Given data:
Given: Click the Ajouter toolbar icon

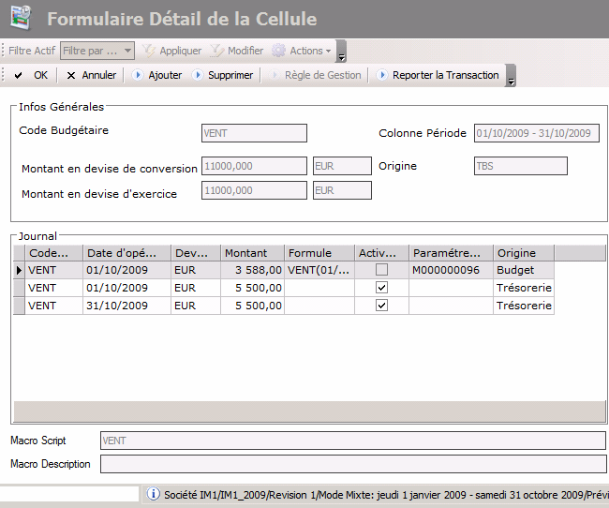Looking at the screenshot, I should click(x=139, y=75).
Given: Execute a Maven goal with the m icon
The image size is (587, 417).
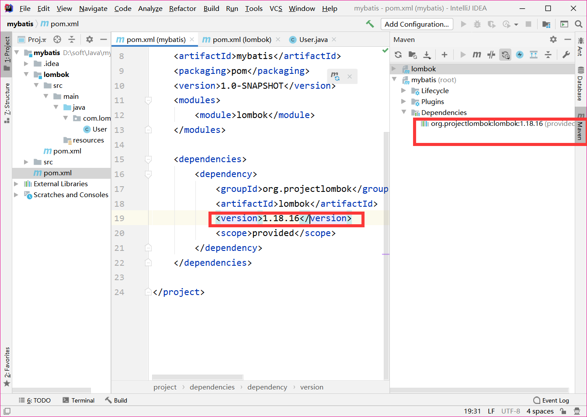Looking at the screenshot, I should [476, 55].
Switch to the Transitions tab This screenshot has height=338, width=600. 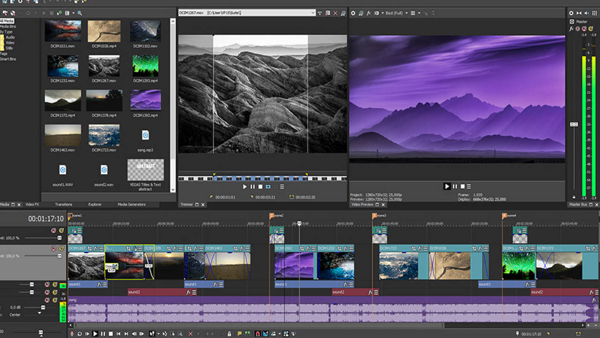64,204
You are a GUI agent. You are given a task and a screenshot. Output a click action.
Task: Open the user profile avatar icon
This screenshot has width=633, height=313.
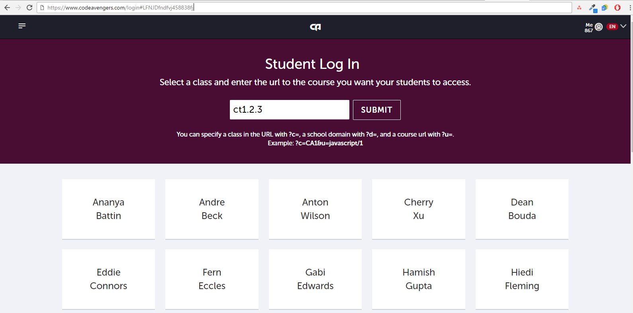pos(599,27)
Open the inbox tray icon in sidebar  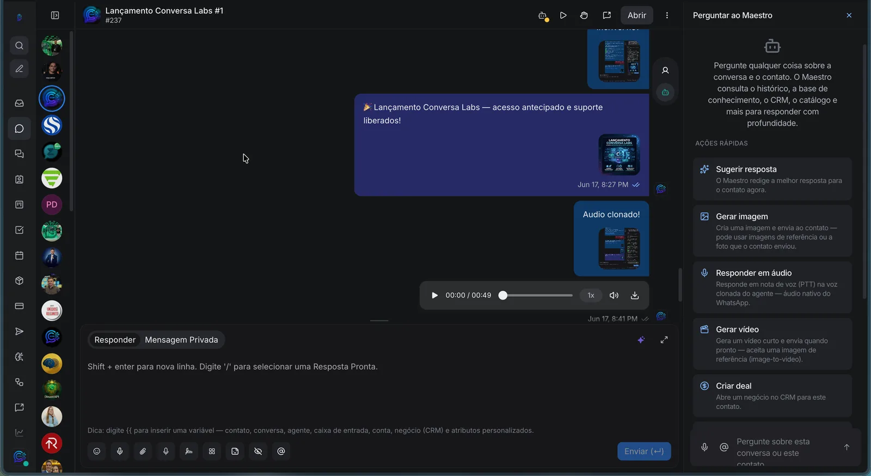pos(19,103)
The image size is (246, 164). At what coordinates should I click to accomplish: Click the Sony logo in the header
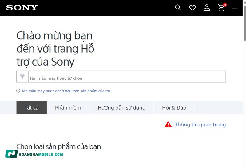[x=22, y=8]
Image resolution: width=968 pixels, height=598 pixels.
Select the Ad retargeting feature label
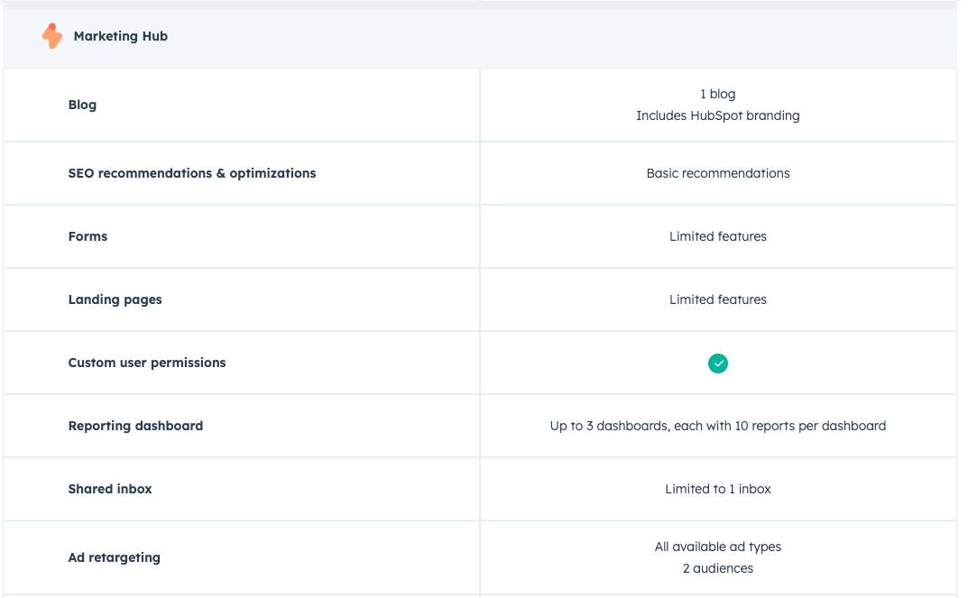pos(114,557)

Assignment: A word-for-word copy of the lines from the one containing "The image size is (246, 164)." through the last line of the records is what is wanted, without pictures and without any other line.

Answer box:
The image size is (246, 164). At what coordinates should I click to accomplish: Click the Sony logo in the header
[x=22, y=8]
Image resolution: width=968 pixels, height=598 pixels.
Select the Ad retargeting feature label
pos(114,557)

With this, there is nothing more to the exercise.